To achieve the national carbon intensity (NCI) target, China should adopt effective mitigation measures. This paper aims to examine the effects of key mitigation measures on NCI. Using the input-output table in 2017, this paper establishes the elasticity model of NCI to investigate the effects of industrial development, intermediate input coefficients, energy efficiency, and residential energy saving on NCI, and further evaluates the contributions of key measures on achieving NCI target. The results are shown as follows. First, the development of seven sectors will promote the increase of NCI while that of 21 sectors will reduce NCI. Second, NCI will decrease significantly with the descending of intermediate input coefficients of sectors, especially electricity production and supply. Third, improving energy efficiency and residential energy saving degree could reduce NCI, but the latter has limited contribution.

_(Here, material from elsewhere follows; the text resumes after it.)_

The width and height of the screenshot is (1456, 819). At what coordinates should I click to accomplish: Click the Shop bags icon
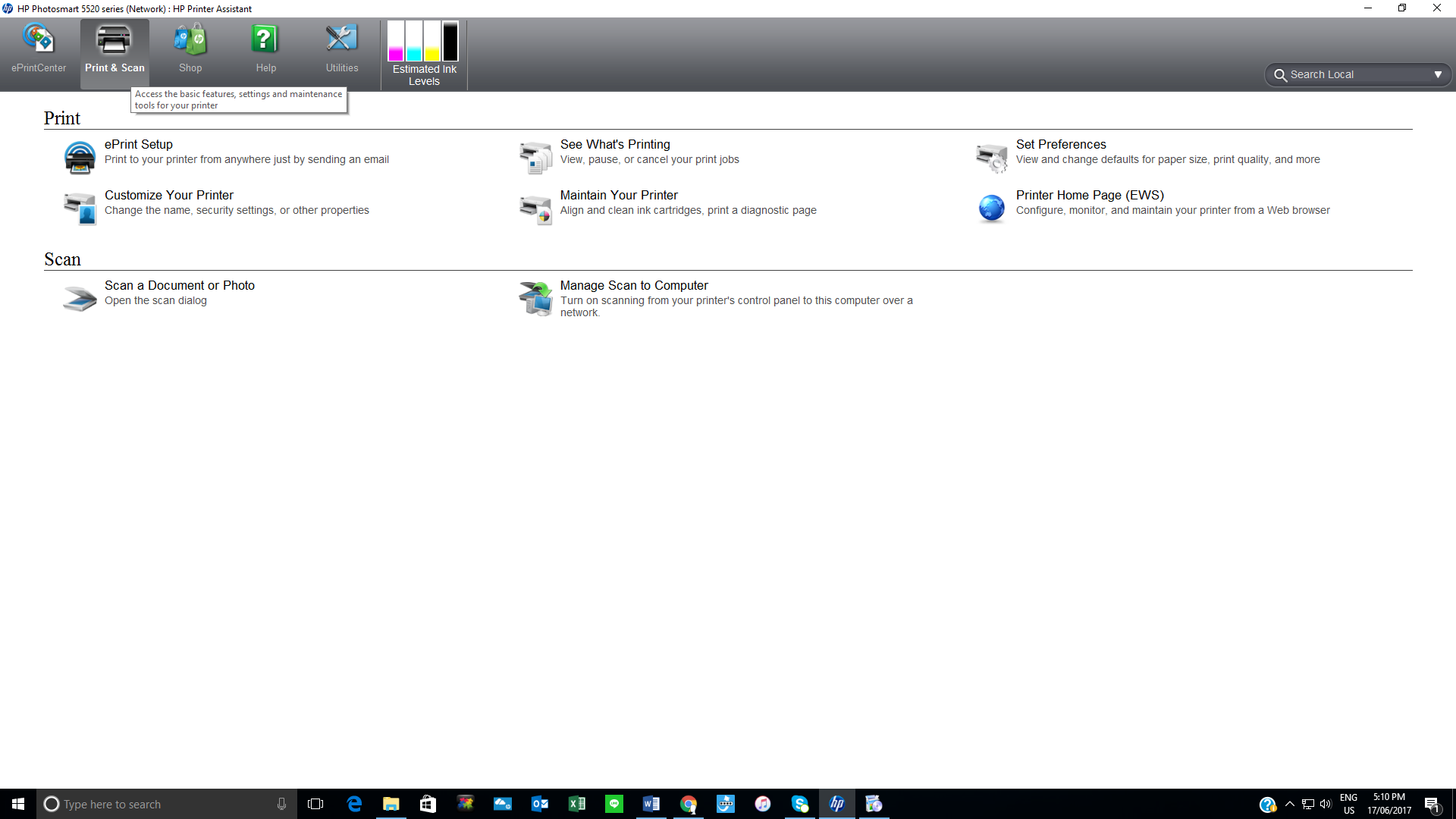[190, 39]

Fourth, the development of all sectors will reduce NCI by 10.11% in 2017–2022 if sectors could continue the historical development trends. Fifth, assuming that sectors with rising intermediate input coefficients would keep their coefficients unchanged in the predicting period and sectors with descending coefficients would continue the historical descending trend, the improvement of technology and management of all sectors will reduce NCI by 14.02% in 2017–2022.

Suggested Citation

  • Feng Wang & Min Wu & Jiachen Hong, 2020. "Exploring the Effects of Industrial Structure, Technology, and Energy Efficiency on China’s Carbon Intensity and Their Contributions to Carbon Intensity Target," Sustainability, MDPI, vol. 12(19), pages 1-24, September.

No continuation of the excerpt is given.